*** RECORDS PROVIDED Section Begins ***

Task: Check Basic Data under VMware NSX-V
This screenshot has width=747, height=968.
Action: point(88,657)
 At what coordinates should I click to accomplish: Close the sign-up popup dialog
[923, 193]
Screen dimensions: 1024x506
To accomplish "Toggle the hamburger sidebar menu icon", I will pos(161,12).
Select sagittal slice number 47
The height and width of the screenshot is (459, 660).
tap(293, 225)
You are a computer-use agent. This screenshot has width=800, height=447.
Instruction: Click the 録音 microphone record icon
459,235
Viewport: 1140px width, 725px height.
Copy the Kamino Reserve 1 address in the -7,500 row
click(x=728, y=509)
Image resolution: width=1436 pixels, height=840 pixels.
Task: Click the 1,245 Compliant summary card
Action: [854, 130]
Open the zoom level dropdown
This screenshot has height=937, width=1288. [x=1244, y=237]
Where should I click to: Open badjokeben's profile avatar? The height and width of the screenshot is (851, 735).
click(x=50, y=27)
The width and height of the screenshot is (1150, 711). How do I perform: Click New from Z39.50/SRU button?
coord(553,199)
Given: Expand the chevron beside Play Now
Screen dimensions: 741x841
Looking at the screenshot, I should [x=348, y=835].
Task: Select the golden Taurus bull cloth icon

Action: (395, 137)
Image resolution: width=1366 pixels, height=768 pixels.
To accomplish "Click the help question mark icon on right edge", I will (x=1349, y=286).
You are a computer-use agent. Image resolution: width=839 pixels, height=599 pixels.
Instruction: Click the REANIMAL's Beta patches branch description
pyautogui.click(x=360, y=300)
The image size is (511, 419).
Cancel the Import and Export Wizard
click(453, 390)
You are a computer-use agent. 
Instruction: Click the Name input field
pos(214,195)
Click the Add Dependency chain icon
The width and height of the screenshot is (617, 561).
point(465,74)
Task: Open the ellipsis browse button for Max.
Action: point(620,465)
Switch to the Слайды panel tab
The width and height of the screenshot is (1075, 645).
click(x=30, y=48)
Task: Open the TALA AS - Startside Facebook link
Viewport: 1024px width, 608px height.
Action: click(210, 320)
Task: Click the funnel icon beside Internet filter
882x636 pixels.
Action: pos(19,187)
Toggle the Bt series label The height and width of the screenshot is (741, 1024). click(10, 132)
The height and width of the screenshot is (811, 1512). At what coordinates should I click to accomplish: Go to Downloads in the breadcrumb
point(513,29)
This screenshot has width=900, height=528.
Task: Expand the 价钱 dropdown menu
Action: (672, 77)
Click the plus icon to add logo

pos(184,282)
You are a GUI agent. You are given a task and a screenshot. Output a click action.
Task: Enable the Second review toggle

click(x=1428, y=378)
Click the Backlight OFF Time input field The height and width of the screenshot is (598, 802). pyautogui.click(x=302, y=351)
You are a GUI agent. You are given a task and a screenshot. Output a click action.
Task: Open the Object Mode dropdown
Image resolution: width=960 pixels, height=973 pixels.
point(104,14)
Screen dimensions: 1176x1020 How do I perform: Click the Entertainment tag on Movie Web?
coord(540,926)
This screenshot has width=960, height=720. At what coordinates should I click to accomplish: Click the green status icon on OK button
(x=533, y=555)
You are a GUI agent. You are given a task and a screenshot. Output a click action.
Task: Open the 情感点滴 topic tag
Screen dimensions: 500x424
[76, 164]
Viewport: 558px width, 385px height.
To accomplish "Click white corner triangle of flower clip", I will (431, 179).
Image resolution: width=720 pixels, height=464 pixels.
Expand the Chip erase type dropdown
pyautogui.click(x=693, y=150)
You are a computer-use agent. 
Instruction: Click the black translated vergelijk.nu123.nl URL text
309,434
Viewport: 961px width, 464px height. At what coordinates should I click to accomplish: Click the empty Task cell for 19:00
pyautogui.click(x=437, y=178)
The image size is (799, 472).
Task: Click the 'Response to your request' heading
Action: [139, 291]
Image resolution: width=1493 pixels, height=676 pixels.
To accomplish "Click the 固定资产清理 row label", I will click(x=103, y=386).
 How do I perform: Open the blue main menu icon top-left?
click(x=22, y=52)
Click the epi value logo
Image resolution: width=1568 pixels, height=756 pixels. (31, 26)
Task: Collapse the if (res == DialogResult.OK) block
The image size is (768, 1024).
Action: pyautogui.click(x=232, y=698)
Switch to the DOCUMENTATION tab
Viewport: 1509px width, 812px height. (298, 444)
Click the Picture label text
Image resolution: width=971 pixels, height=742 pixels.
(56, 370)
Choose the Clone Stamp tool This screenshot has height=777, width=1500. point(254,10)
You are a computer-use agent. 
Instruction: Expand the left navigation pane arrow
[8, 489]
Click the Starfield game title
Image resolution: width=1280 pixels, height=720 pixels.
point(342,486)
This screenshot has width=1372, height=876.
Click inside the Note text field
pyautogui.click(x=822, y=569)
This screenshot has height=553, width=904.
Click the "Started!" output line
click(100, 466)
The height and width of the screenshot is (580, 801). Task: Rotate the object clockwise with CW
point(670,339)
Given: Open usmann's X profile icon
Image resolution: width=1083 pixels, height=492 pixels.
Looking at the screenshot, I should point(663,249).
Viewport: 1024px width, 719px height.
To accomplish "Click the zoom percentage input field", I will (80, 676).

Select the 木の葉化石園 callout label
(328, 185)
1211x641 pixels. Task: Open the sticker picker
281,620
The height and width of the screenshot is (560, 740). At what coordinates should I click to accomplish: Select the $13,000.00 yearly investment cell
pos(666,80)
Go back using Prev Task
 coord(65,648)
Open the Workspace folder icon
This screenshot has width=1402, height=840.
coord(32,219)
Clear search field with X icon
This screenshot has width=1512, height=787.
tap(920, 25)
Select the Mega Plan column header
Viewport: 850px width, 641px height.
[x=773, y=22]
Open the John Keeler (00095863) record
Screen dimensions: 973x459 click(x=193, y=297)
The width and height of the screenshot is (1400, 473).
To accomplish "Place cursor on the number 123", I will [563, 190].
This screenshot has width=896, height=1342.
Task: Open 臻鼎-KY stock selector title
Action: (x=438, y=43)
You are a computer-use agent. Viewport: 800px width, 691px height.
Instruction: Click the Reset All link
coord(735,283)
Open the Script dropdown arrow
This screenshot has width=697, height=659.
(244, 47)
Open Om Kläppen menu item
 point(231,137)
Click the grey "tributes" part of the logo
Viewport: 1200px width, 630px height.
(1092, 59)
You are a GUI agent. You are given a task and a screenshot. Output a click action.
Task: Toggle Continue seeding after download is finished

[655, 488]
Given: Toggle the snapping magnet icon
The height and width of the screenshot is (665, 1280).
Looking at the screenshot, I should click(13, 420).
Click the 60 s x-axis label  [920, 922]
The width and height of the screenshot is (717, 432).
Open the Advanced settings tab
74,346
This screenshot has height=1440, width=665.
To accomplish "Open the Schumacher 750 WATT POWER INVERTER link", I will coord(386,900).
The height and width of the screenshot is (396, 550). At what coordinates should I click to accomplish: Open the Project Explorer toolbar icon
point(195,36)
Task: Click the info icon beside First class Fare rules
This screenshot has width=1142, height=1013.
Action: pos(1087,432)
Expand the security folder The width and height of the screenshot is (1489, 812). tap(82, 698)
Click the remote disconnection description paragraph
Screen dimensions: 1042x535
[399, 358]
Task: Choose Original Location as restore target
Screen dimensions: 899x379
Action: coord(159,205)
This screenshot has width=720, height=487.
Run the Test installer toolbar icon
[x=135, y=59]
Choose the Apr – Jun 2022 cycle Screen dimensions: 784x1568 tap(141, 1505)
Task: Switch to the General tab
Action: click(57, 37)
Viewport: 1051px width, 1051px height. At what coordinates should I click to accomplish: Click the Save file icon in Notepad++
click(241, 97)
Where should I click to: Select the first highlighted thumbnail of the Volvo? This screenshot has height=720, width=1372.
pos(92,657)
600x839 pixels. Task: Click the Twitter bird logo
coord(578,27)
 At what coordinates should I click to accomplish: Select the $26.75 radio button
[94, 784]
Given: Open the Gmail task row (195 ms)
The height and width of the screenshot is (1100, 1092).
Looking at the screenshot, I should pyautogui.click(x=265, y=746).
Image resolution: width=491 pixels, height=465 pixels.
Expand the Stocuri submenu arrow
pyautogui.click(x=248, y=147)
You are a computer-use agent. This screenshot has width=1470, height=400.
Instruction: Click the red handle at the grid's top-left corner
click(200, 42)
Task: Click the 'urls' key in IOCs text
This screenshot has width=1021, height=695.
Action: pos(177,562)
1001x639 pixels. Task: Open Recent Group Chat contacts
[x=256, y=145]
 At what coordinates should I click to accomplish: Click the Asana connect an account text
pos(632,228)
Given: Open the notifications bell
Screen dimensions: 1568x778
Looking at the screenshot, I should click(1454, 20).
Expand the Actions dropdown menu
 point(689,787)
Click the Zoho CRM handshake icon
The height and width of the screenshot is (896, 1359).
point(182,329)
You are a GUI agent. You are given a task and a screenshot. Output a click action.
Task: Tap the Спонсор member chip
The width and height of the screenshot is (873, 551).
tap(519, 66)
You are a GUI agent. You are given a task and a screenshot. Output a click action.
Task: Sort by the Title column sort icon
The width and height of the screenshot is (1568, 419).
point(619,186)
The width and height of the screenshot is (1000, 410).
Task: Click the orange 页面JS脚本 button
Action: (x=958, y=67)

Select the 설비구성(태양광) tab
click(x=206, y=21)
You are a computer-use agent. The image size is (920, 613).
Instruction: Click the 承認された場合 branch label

*** RECORDS PROVIDED Section Ends ***

■ **WHAT TO WORK ON**
Look through the entries. Copy out each line with "column" in it.

■ **RESPONSE**
Select the Mega Plan column header
Task: Sort by the Title column sort icon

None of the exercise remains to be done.